#### [Data extracts]
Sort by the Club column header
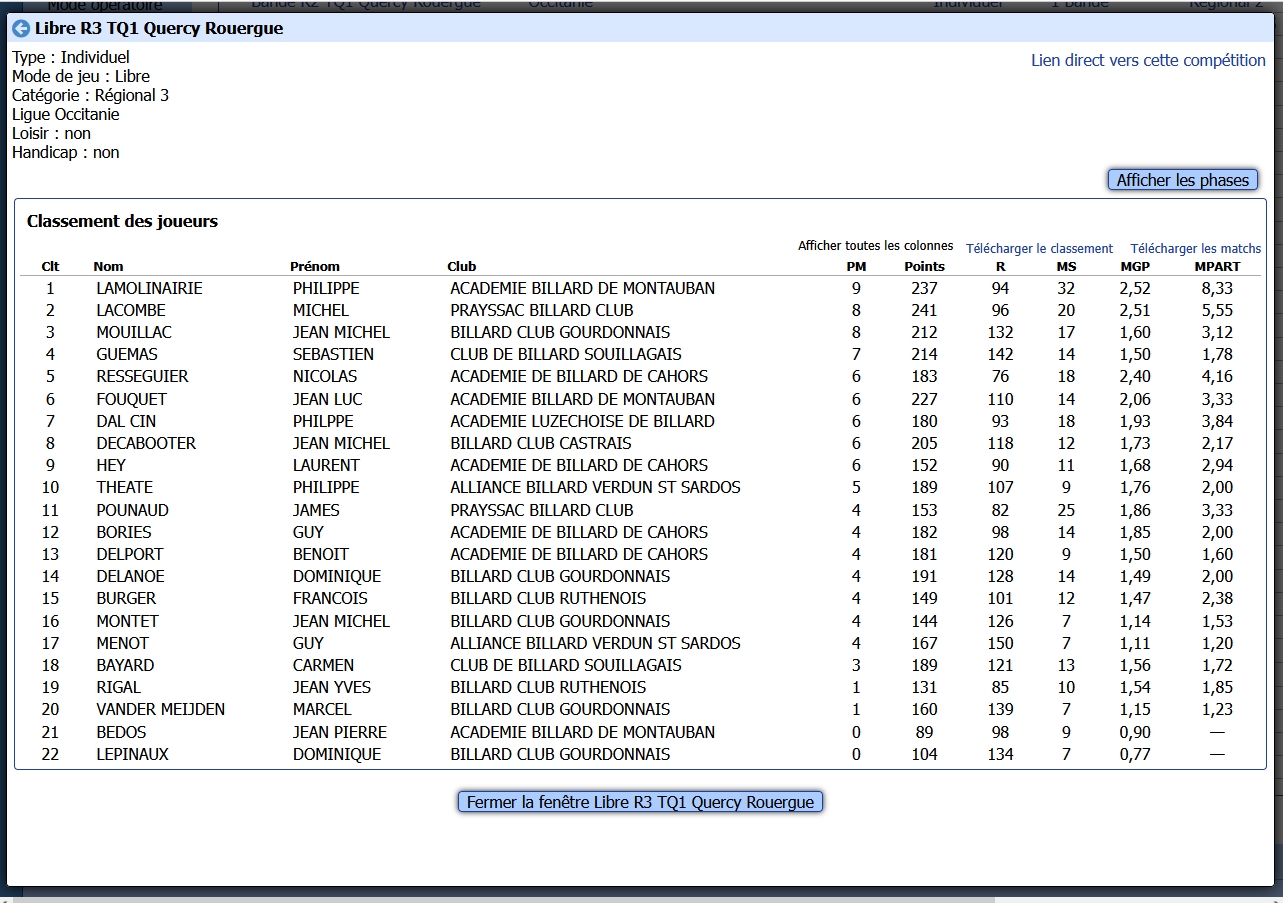tap(461, 267)
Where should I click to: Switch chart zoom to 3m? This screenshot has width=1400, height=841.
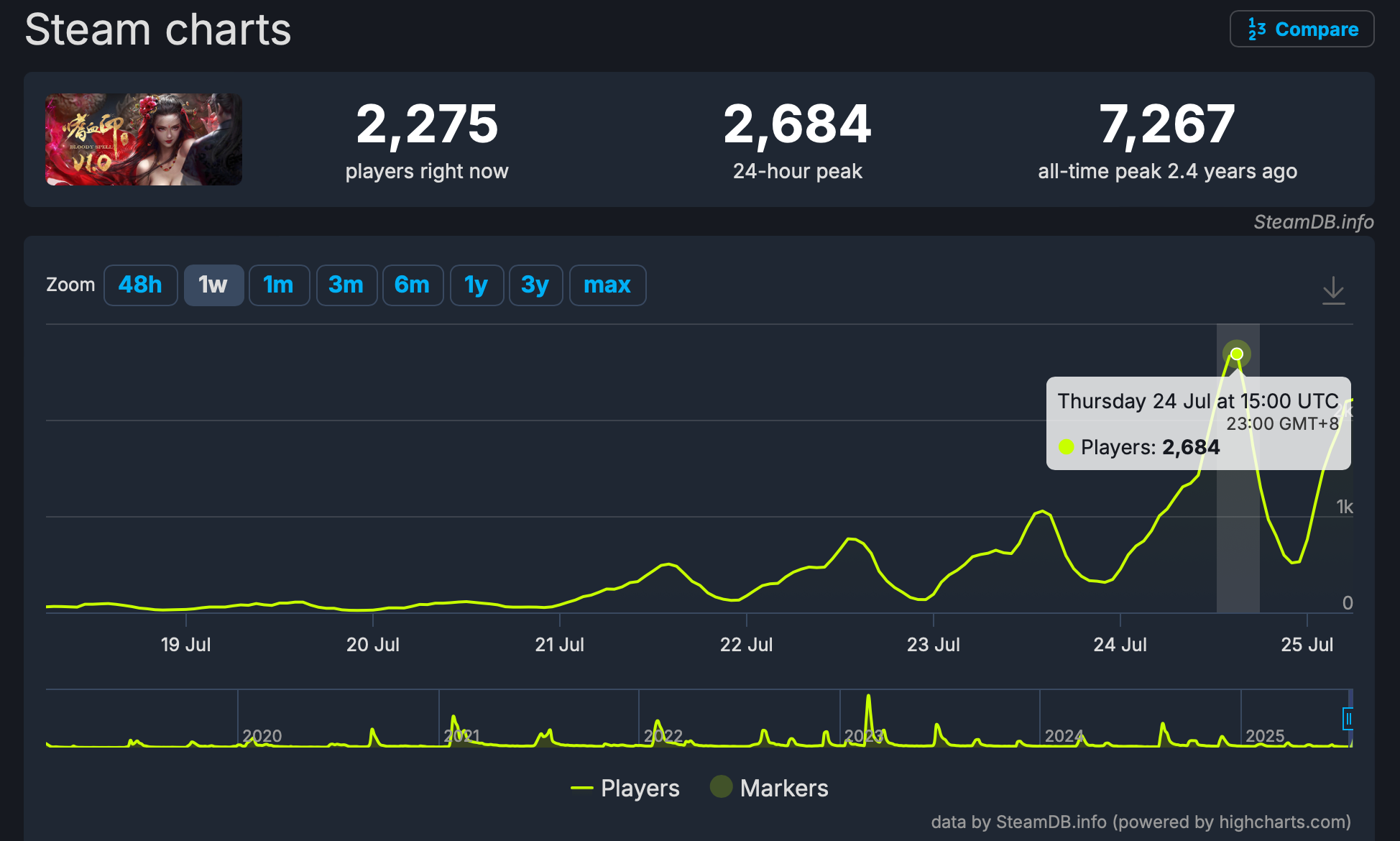pos(346,285)
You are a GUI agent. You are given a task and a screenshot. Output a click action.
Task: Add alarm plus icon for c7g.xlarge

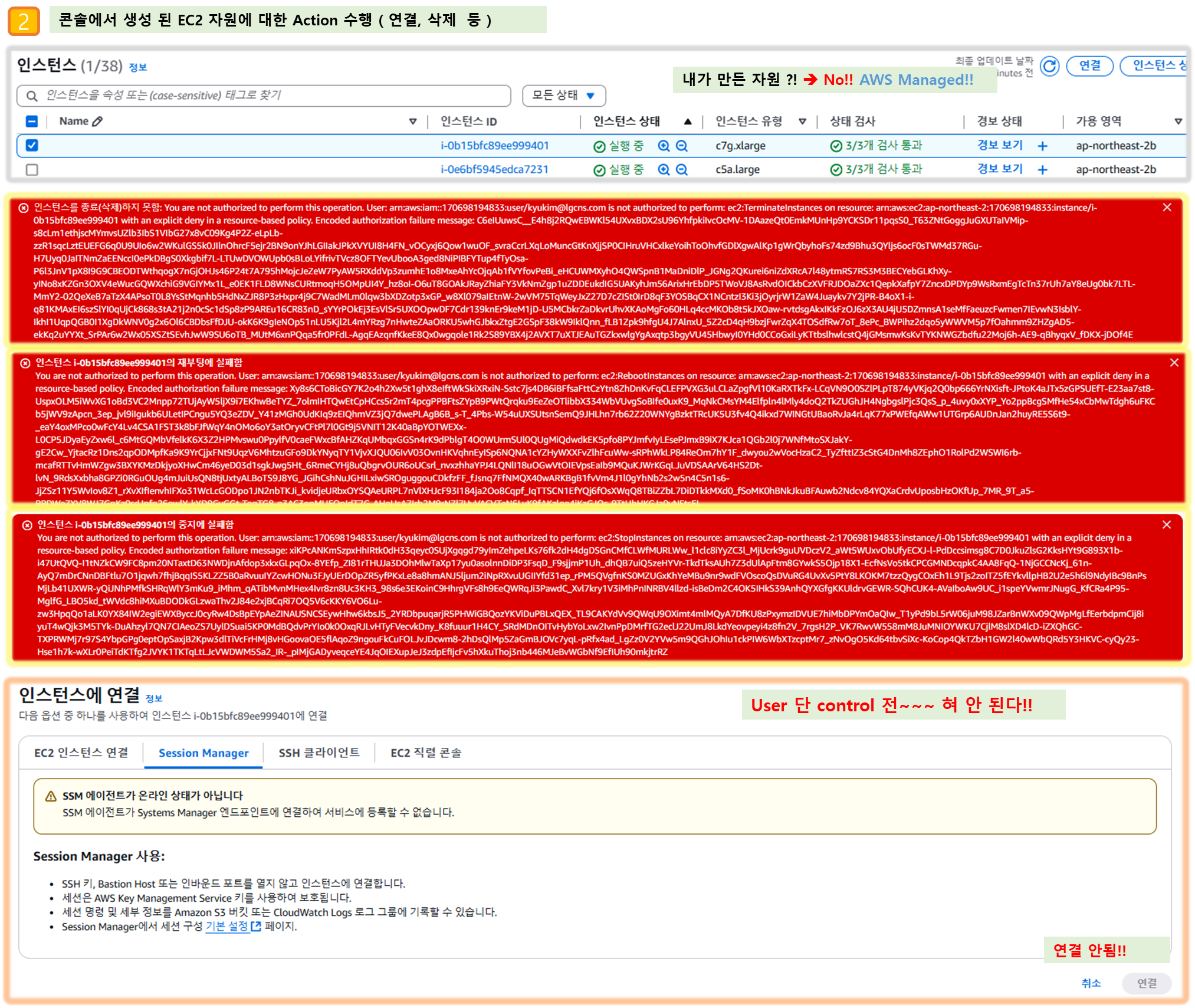pyautogui.click(x=1042, y=146)
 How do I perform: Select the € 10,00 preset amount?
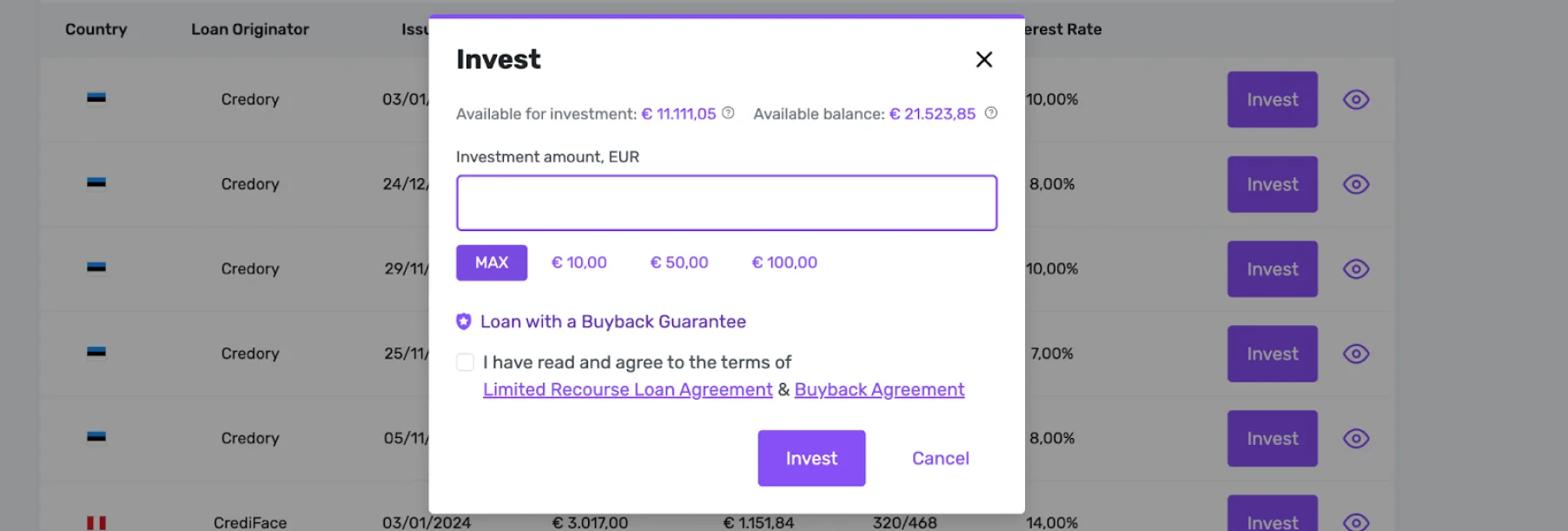pyautogui.click(x=579, y=262)
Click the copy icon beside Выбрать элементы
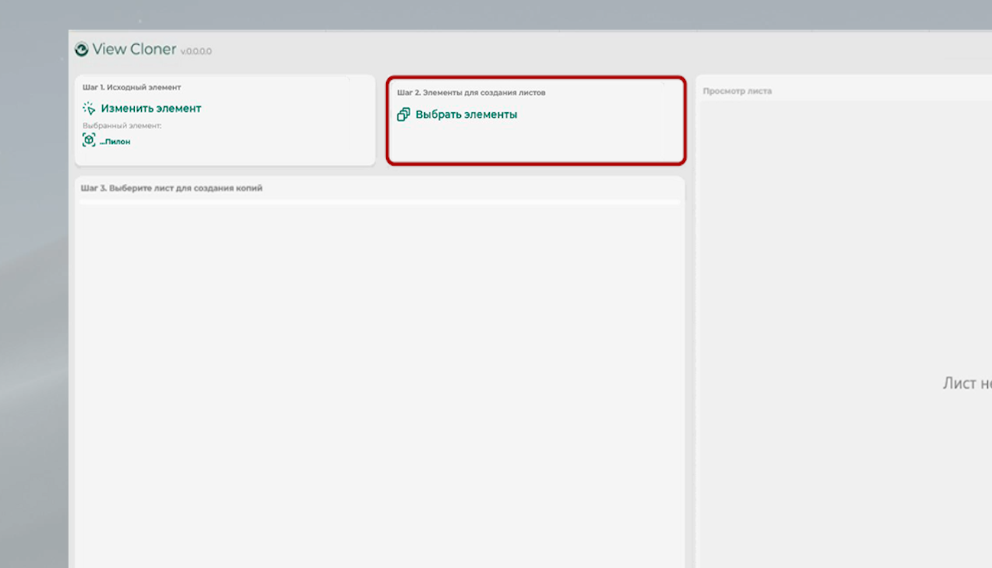 (x=403, y=115)
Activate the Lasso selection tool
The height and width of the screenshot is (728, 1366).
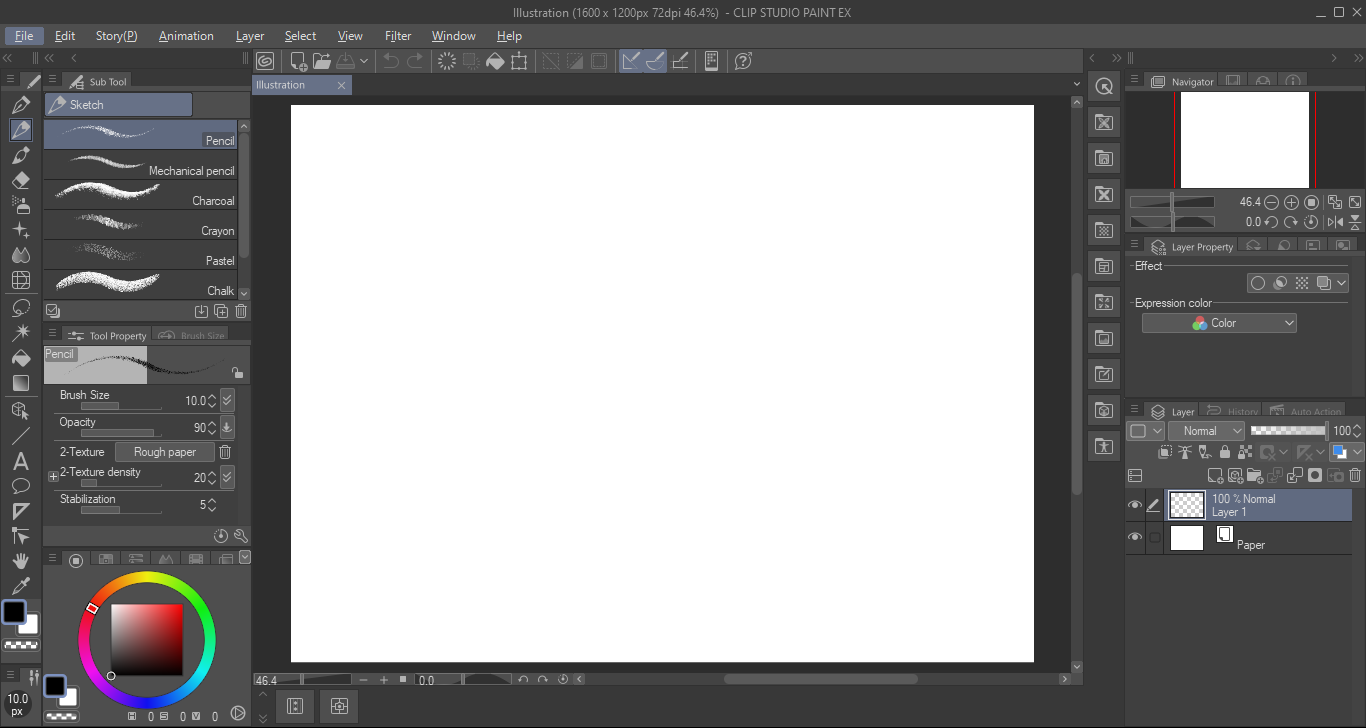[x=21, y=307]
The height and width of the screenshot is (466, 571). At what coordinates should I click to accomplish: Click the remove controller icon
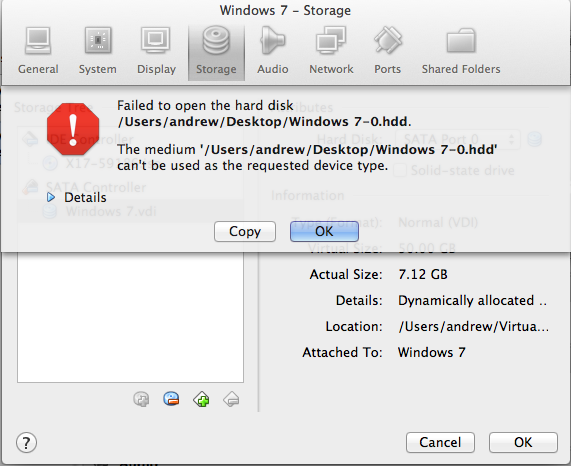(x=171, y=399)
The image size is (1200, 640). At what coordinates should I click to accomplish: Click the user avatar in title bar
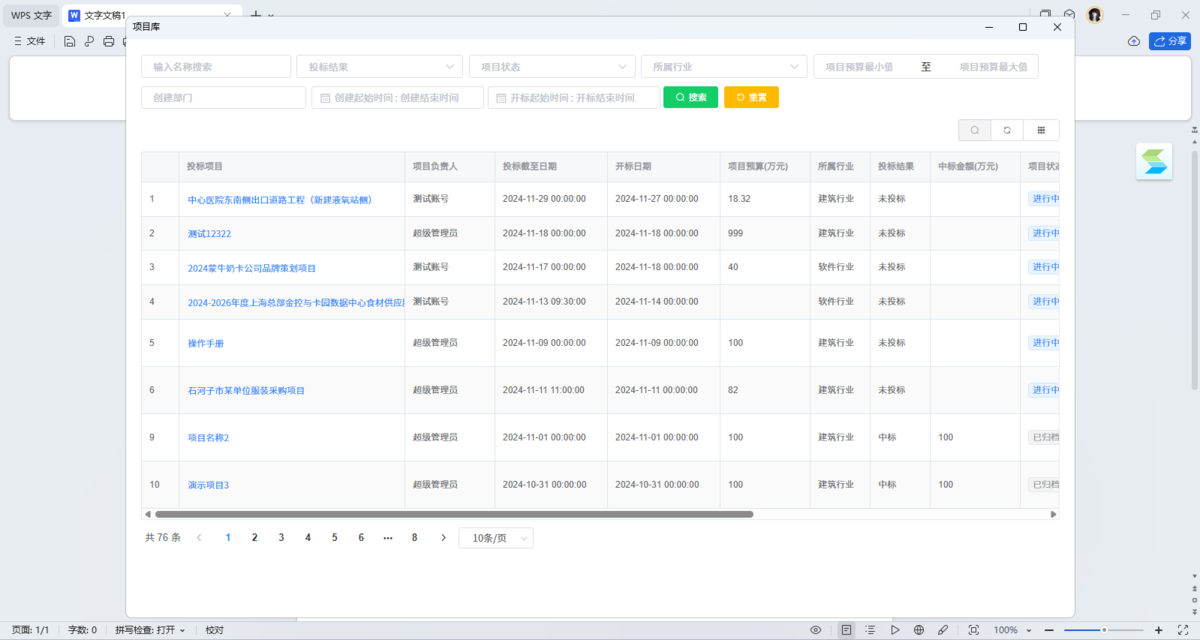(1095, 15)
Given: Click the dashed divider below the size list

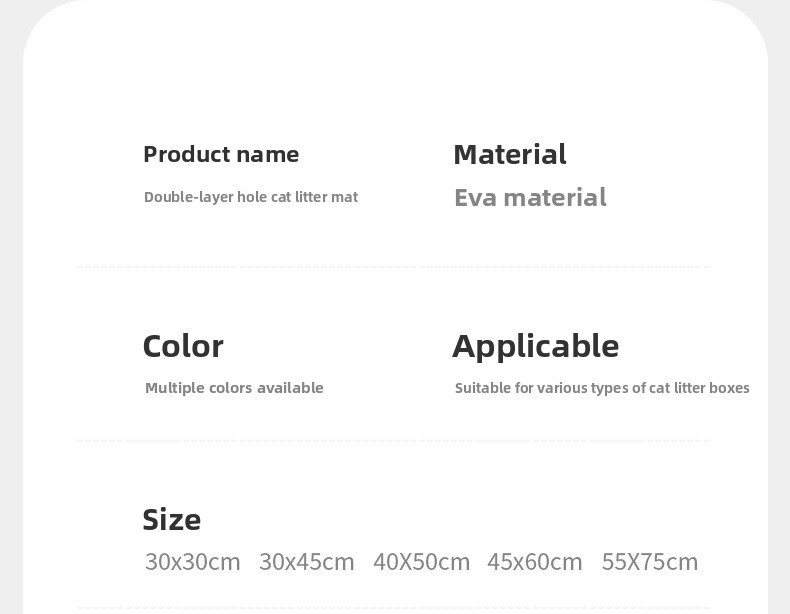Looking at the screenshot, I should coord(393,607).
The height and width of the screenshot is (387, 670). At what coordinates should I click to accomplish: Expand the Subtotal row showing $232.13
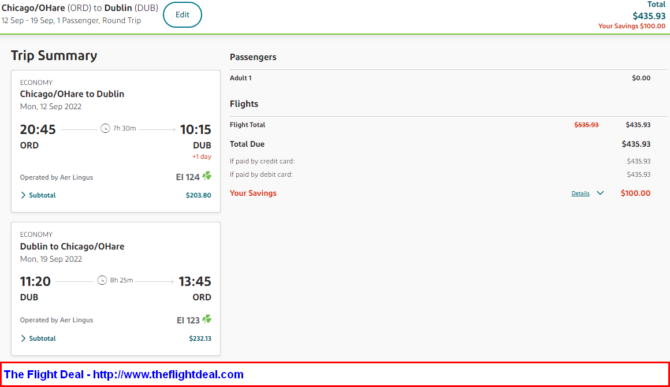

#### [What needs to be done]
Any images must be left out; transcribe the rest of the material exactly.

#### [Response area]
Sort by the Club column header
tap(461, 267)
Where should I click to: Switch chart zoom to 3m? This screenshot has width=1400, height=841.
pos(346,285)
You are a GUI agent. You are given a task and a screenshot. Output a click action.
Task: Add alarm plus icon for c7g.xlarge

pyautogui.click(x=1042, y=146)
 How do I perform: Select the € 10,00 preset amount?
pyautogui.click(x=579, y=262)
Click the copy icon beside Выбрать элементы
 (x=403, y=115)
Activate the Lasso selection tool
The height and width of the screenshot is (728, 1366).
[x=21, y=307]
The height and width of the screenshot is (466, 571). At what coordinates should I click to accomplish: Click the remove controller icon
(x=171, y=399)
The image size is (1200, 640). At what coordinates should I click to accomplish: Click the user avatar in title bar
(1095, 15)
Given: Click the dashed divider below the size list

Looking at the screenshot, I should coord(393,607).
The height and width of the screenshot is (387, 670). At what coordinates should I click to accomplish: Expand the Subtotal row showing $232.13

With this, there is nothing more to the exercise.